Craig Lowndes' Team Vodafone is considering the extraordinary step of not calling its cars Fords in next year's V8 Supercar series despite them being predominantly Falcons.
As the fallout from Ford stripping its sponsorship from the championship-chasing outfit continues, Team Vodafone is believed to be working on ways it can cut Ford out of the naming rights equation entirely.
Team boss Roland Dane has already been in talks with Holden and Toyota with a view to one of them backing his team from 2010.
But while Team Vodafone is certain to run Falcons next year - locked in by Lowndes' contract with Ford and the fact they have already two nearly complete race cars built for 2009 - they will try not to refer to them as Fords.
"Our FG (Falcon) race cars are further along than anyone else's for next year. But at the end of the days it's a chassis, it's a set of body panels. We've done all the engineering underneath," Dane said.
After Ford's cost-cutting this week which resulted in his team losing sponsorship from the carmaker from next year, Dane has been busy this weekend exploring options elsewhere.
Dane spoke at length with Holden motorsport manager Simon McNamara.
He has also admitted to regular talks with Toyota as to whether it would enter the sport as a third manufacturer.

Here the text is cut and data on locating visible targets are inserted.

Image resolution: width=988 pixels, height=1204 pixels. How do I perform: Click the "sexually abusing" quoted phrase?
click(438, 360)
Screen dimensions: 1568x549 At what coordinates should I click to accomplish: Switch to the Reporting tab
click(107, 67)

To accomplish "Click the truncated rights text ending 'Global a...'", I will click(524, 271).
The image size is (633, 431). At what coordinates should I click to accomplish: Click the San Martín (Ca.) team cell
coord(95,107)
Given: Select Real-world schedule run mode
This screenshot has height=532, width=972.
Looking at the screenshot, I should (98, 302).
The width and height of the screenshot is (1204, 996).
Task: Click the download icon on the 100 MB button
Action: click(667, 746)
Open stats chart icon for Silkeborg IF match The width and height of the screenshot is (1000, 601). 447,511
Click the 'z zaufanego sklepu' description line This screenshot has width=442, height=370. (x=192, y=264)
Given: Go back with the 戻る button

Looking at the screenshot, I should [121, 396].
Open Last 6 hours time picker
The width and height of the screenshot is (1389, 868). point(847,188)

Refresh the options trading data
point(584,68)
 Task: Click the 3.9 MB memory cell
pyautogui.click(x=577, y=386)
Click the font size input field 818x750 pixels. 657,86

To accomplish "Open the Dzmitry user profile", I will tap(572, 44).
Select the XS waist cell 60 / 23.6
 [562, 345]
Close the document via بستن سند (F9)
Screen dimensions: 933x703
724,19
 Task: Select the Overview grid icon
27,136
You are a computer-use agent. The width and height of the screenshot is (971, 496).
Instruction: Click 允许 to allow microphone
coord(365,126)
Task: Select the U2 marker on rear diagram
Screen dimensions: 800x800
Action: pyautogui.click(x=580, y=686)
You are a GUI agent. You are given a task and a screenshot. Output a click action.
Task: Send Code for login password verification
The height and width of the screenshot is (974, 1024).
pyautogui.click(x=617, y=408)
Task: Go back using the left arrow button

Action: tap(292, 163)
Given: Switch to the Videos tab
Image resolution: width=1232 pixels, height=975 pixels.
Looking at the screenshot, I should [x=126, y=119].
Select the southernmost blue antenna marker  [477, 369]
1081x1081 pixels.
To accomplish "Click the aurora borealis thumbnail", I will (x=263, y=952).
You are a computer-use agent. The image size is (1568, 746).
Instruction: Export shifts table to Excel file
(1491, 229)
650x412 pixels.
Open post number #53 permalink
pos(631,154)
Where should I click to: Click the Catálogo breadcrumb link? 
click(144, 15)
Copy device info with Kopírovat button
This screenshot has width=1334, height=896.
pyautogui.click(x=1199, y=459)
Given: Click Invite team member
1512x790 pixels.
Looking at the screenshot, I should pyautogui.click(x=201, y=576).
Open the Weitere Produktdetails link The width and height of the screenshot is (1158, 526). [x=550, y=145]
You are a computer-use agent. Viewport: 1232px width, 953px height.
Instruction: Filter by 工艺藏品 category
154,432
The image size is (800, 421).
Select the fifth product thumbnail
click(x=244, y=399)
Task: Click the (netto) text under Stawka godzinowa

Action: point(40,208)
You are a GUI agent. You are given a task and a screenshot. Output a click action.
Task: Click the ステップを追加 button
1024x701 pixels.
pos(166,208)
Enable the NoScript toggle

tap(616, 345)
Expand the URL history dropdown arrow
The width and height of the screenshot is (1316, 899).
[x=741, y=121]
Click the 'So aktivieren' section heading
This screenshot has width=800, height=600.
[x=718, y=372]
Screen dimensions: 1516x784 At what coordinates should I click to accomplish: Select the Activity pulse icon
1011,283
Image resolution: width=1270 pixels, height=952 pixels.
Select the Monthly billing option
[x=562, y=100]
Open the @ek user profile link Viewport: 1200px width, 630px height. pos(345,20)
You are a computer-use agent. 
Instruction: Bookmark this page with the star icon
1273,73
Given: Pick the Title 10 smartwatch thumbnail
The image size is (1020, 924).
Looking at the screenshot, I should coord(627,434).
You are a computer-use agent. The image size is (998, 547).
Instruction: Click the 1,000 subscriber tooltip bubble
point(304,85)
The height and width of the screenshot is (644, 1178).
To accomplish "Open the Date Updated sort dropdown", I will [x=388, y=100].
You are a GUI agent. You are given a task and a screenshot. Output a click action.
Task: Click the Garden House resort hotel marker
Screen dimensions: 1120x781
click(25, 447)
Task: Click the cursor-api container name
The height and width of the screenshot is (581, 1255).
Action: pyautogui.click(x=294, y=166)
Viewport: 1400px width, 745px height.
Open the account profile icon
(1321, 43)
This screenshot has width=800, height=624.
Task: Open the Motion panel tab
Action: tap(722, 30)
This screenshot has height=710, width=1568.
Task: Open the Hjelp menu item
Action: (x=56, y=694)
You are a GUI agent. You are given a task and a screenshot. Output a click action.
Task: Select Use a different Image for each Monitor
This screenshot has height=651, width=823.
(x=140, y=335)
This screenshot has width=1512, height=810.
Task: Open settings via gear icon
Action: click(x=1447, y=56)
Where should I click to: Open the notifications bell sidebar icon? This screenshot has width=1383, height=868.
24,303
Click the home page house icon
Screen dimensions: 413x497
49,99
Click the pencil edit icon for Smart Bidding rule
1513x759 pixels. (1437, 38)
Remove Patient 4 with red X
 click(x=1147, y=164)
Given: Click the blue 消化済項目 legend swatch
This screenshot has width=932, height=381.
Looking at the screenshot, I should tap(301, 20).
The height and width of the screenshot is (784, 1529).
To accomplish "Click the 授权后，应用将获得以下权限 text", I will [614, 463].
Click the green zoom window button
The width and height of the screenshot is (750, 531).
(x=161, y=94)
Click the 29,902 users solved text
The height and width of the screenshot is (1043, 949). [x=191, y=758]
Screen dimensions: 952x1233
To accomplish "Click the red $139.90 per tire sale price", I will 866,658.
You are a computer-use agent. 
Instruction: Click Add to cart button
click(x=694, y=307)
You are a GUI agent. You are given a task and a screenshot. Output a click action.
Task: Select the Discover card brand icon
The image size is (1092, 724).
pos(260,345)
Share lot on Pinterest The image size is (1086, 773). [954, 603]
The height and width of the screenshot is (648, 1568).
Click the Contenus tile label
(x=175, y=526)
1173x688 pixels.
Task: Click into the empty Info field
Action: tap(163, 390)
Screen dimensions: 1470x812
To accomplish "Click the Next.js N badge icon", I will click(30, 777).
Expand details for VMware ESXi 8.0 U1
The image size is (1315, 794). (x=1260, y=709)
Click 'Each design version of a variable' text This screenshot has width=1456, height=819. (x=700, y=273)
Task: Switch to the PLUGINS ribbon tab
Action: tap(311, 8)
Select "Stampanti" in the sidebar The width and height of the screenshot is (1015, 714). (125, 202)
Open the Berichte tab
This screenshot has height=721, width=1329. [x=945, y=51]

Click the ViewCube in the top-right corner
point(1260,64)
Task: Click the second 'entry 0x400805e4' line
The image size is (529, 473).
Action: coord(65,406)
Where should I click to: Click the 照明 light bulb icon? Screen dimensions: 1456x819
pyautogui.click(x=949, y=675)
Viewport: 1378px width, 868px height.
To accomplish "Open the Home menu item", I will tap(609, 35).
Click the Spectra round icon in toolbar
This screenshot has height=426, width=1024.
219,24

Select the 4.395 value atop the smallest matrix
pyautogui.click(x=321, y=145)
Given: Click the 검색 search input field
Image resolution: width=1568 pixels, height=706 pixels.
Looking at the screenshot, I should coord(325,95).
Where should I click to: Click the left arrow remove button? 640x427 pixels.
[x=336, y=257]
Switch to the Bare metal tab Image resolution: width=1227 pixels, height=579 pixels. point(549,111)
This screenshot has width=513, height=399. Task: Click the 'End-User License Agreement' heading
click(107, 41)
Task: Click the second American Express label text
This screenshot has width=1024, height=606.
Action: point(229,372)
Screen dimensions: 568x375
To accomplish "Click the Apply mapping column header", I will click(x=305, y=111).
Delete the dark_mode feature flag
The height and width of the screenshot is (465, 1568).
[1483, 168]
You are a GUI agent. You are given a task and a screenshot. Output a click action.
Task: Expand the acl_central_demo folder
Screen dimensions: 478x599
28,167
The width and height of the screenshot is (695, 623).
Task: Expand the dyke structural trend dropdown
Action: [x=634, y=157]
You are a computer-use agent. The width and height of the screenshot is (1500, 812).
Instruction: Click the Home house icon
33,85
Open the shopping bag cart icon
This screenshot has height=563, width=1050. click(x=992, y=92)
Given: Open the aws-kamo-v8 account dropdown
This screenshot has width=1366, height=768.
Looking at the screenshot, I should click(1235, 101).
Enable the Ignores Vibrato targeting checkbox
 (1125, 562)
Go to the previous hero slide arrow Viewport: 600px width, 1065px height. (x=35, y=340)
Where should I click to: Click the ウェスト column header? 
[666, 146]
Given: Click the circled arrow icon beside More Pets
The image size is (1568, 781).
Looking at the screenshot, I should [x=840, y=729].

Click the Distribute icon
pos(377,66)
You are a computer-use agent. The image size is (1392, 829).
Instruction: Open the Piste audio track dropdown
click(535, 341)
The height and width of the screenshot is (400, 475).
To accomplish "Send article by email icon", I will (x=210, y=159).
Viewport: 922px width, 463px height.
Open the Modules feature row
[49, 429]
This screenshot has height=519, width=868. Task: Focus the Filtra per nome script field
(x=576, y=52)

That possibility is growing by the day.
Adding a cashed-up newcomer is gathering support along the grid and higher up the motorsport food chain as Holden and Ford reel from the world economic slowdown, skyrocketing fuel prices and the effect on big car sales.
Even though Toyota builds front-wheel-drive cars as opposed to the rear-wheel-drive Commodores and Falcons, the current V8 Supercar operation manual allows any Australian-made five-litre car, of which at least 25,000 are manufactured, to compete.